Incidence de l'inflation. Avec un IPC de 31 %, les coûts de détention augmentent chaque année. Les valeurs servant de base à la taxe foncière pourraient être multipliées par trois en 2026, ce qui augmenterait considérablement les obligations fiscales annuelles. Prévoyez une hausse annuelle des coûts de 10 à 15 %.
Risque d'offre excédentaire. Le rythme des constructions reste soutenu. Certaines zones, particulièrement Avsallar et la périphérie de Mahmutlar, risquent de connaître une offre excédentaire dans le milieu de gamme. Les segments premium et du front de mer sont naturellement limités en matière d'offre.
Évolutions réglementaires. Le plafond de 20 % de population étrangère par quartier bloque les nouvelles demandes de permis de séjour dans certaines zones prisées. Le seuil d'investissement pour obtenir la citoyenneté pourrait dépasser 400 000 $. La Turquie l'a déjà relevé auparavant, en 2022, sans préavis.
Perspectives d'investissement pour 2026-2027
Les analystes prévoient des hausses nominales annuelles des prix de 5 à 10 %. Pour obtenir une valorisation réelle, l'inflation doit ralentir. La banque centrale turque resserre sa politique monétaire, ce qui devrait progressivement réduire l'IPC.
Les segments les plus solides sont les biens en front de mer offrant un potentiel de location touristique, les biens de plus de 400 000 $ permettant d'obtenir la citoyenneté et les appartements familiaux à Oba, soutenus par la demande locative de longue durée.
Les segments les plus faibles sont les complexes génériques de moyenne hauteur dans des corridors surconstruits, les biens sans vue sur la mer ni caractéristiques particulières et les zones qui approchent du plafond de 20 % de résidents étrangers.
FAQ
L'immobilier à Alanya est-il surévalué ? En termes réels, non. Les prix ont augmenté de 18 % en valeur nominale, mais ont reculé de 10 % après correction d'une inflation de 31 %. Avec des prix de 1 500 à 2 200 euros par m², Alanya reste 50 à 70 % moins chère que des marchés côtiers européens comparables.

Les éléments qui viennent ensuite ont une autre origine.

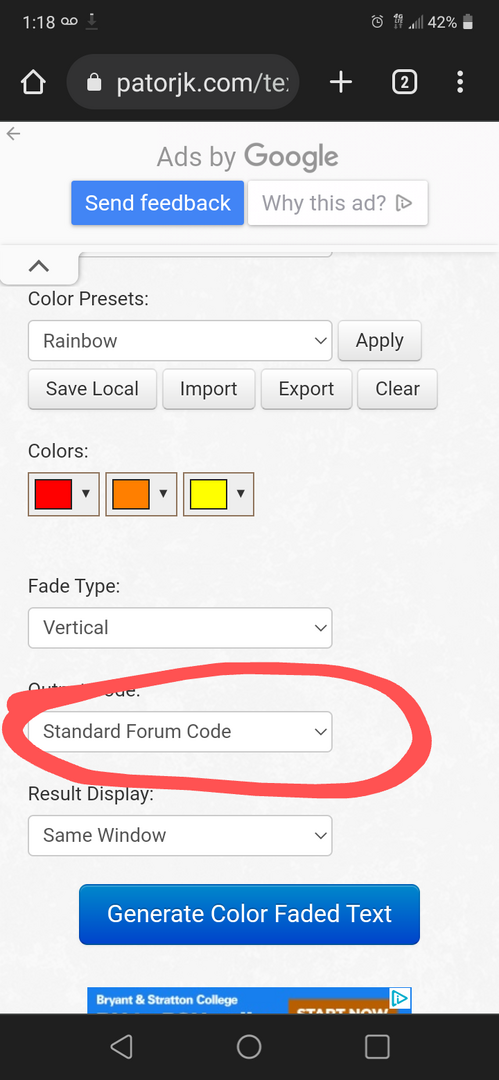Image resolution: width=499 pixels, height=1080 pixels.
Task: Open the tab switcher showing 2 tabs
Action: coord(404,83)
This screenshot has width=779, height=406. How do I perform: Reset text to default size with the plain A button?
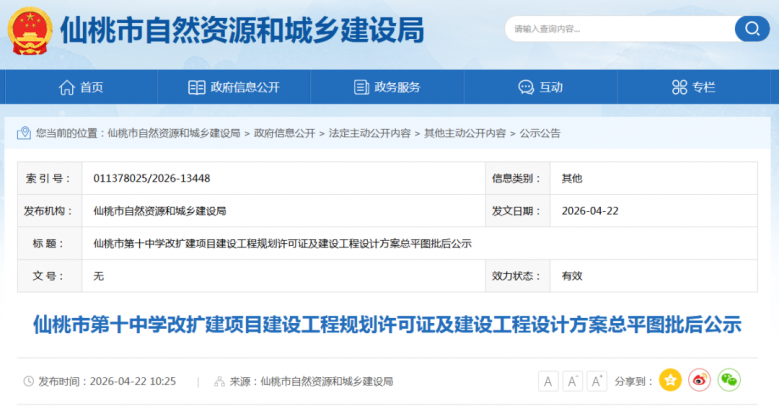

Quel est le rendement locatif moyen ? La moyenne turque est de 7,32 % brut au premier trimestre 2026. Alanya offre entre 8 et 12 % pour les locations de longue durée et entre 15 et 18 % pour les locations touristiques de courte durée. Après impôts et frais, les rendements nets sont inférieurs de 1,5 à 2 %.
Les prix vont-ils continuer d'augmenter ? En valeur nominale, oui. Les analystes prévoient des hausses annuelles de 5 à 10 %. La valorisation réelle dépendra du ralentissement de l'inflation. Pour les acheteurs en euros et en dollars, la faiblesse de la TRY peut amplifier les rendements.
Quelles sont les meilleures zones où investir en 2026 ? Mahmutlar pour les revenus locatifs, grâce à la demande touristique la plus élevée. Oba pour la valorisation à long terme, grâce à la demande familiale et à son emplacement central. Kargicak pour le segment du luxe et de la citoyenneté, grâce aux contraintes naturelles pesant sur l'offre et à son pouvoir de fixation des prix premium.
Données de marché provenant d'Endeksa, de Global Property Guide et d'Investropa, à jour au début de l'année 2026. Les performances passées ne préjugent pas des résultats futurs.